- [Work to be completed]: Keeping each line exactly as it is, output all of the records.
____________
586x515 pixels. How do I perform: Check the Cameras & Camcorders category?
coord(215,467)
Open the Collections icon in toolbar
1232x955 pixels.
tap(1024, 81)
____________
- [Solution to the problem]:
586x515 pixels. How do I perform: Check the Cameras & Camcorders category?
coord(215,467)
Open the Collections icon in toolbar
1232x955 pixels.
tap(1024, 81)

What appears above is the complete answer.